* **Source passage**
— begin —

Monday, October 27, 2008

Officially freaked out

i am officially freaked out by children. not my own. other kids...out there...in the world. the ones that aren’t my kids.

i had been all excited about the new third floor kids’ play area at bellevue square mall. that was not the disappointment of the day, by the way. that part was actually a perfect discovery and costs nothing and i will be there all the time. mom and i brought the girls there in the late afternoon and jason met us on his way from work. we rounded the corner to a large, circular play area with benches for the parents around the perimeter. the play area had about six or eight little thingamajiggers for the kids to crawl on and slide on and crawl through, etc. (i just stared at the screen for like thirty seconds searching for what to say besides thingamajiggers, but that’s all i’ve got). the only examples i can remember were a ferry boat and an iceberg. go wild with imagination. anyhow it was definitely worth more than a free pass. i would have paid for a season’s pass if it required one. seattle parents have got to stay on top of what’s out there, well “in” there, because of the rain.

so i’m getting to the freaked out part.

we kicked off our shoes and i’m sweating before i’ve taken three steps. the girls got quickly obsessed with this iceberg thing that had steps and a slide. it was swarming with kids. jason and i assigned ourselves to one of the girls. my initial euphoria began to wear off a little when i started swirling in the insanity of kids running and flying and tumbling over each other. the height limit was 42 inches and clearly there was no security enforcing any rules. i’m only 62 inches so i was easily gaging the rule breaking. we just had to stick close and make ourselves the girls’ little body guards.

when grace plays she is really focused on one of two things. she either is focused on her task of conquering a challenge. or else she is staring at someone. she isn’t super friendly, which is fine with me at these places. her stares aren’t admiration. she’s sizing them up to see if she should run to us or if she can keep exploring in peace.

kanah, on the other hand, is only about 10% explorer and 90% friend maker. she spends a lot of time sitting in this awkward position with her knees bent under her and feet angled out in a way that my legs would have to be broken to imitate. she stares too but then smiles and laughs and really wants to interact.

so eventually of course our little “most likely to have 1000 friends by second grade” made a friend. i have been calling her miranda ever since. just worked for me. she had to be like seven or eight. i literally don’t even know how she found us. in all the chaos who knows. but she kind of cozied up to kanah and smiled a lot and then would dart away, kind of skipping off to another thingamajigger. kanah would laugh and reach out her arms and then get distracted and go about her way. and then miranda would come back and cozy up close to kanah’s face and laugh with her and maybe follow her up the stairs. eventually they were both crawling around the floor, kind of chasing each other through this tunnel.

— end —

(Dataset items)
— begin —

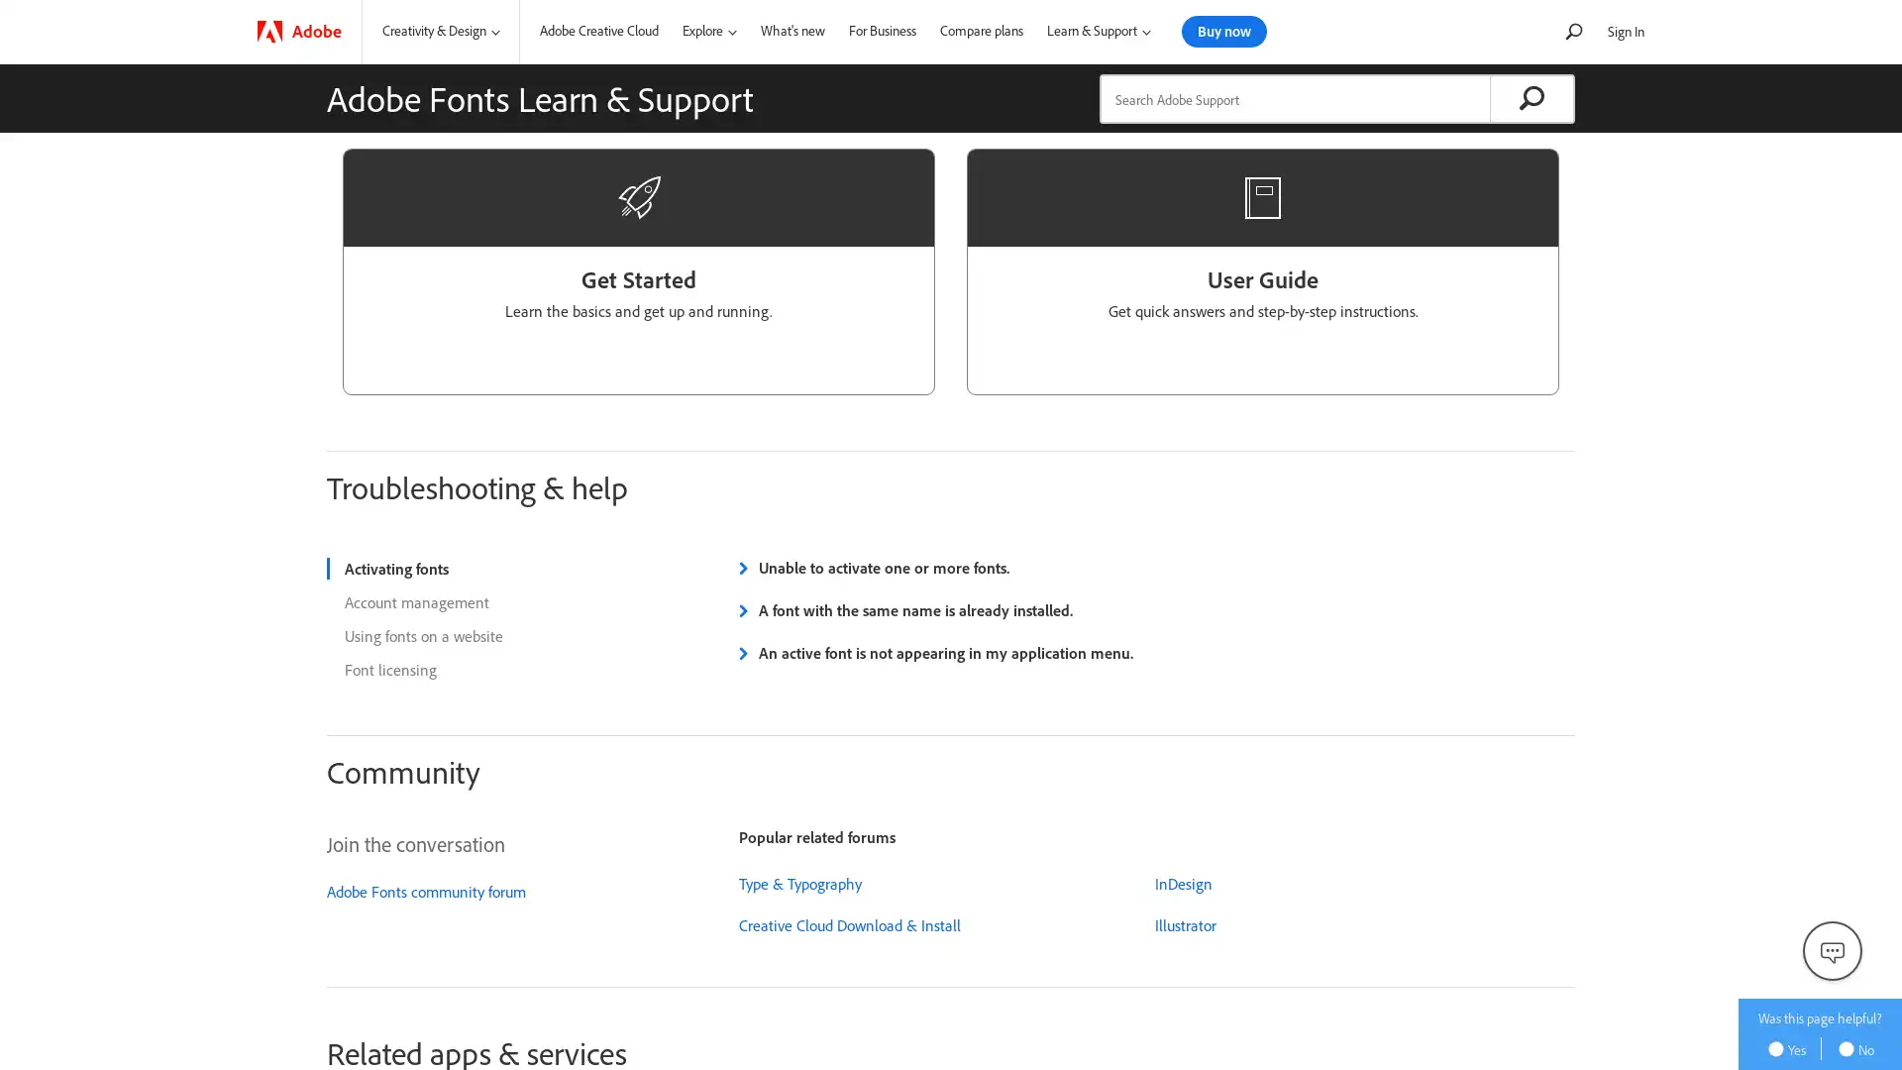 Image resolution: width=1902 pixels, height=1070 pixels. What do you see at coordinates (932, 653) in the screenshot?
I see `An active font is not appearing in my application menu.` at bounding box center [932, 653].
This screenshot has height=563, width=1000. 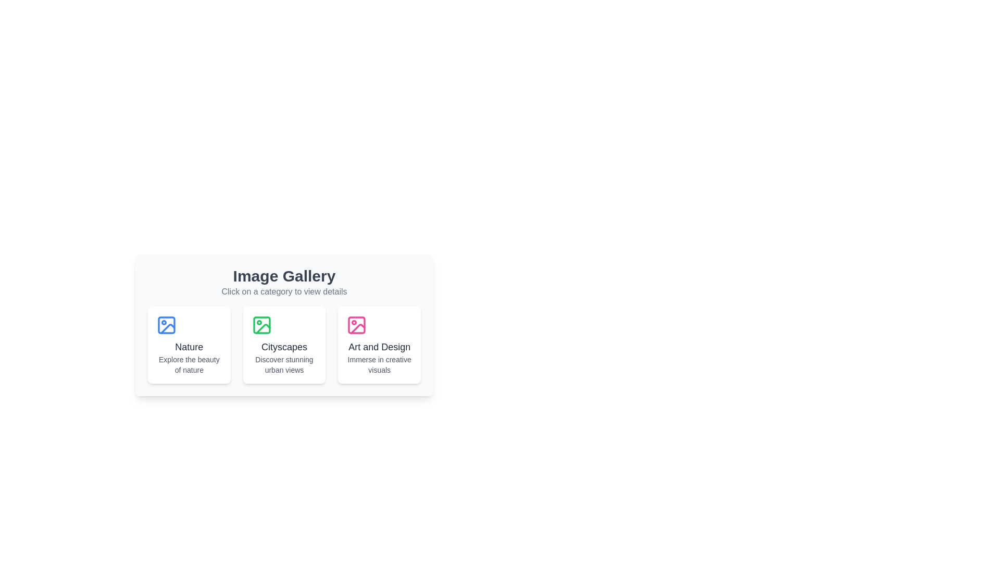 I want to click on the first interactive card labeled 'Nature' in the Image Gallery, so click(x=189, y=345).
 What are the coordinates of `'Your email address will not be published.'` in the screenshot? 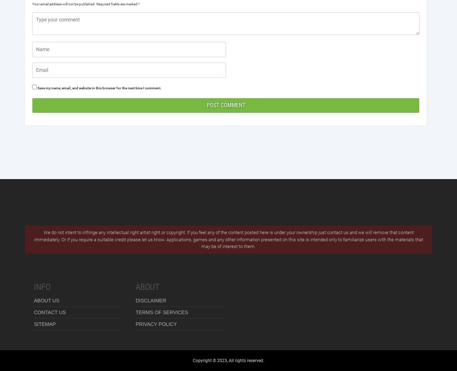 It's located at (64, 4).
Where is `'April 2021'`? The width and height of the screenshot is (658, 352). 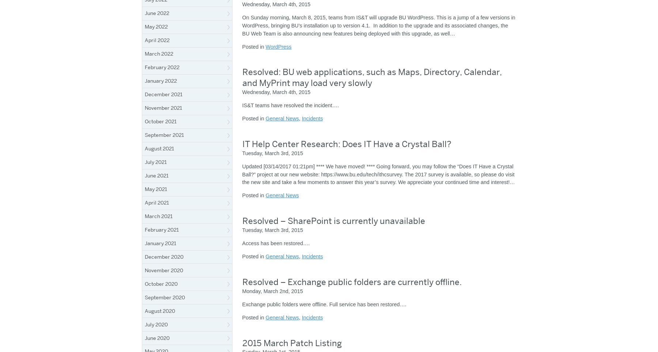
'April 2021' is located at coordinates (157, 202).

— end —

* **Task objective**
Condense the paragraph of the blog post that begins "when grace plays she is really focused" into a short bulleted list that keeps its main facts. These items have no connection to the blog post.

* **Answer to this problem**
- While playing, Grace focuses on one of two things: conquering a challenge or staring at someone.
- She isn't very friendly, which the writer considers fine at such places.
- Her stares are not admiration. She is sizing people up to decide whether to run back to her adults or keep exploring in peace.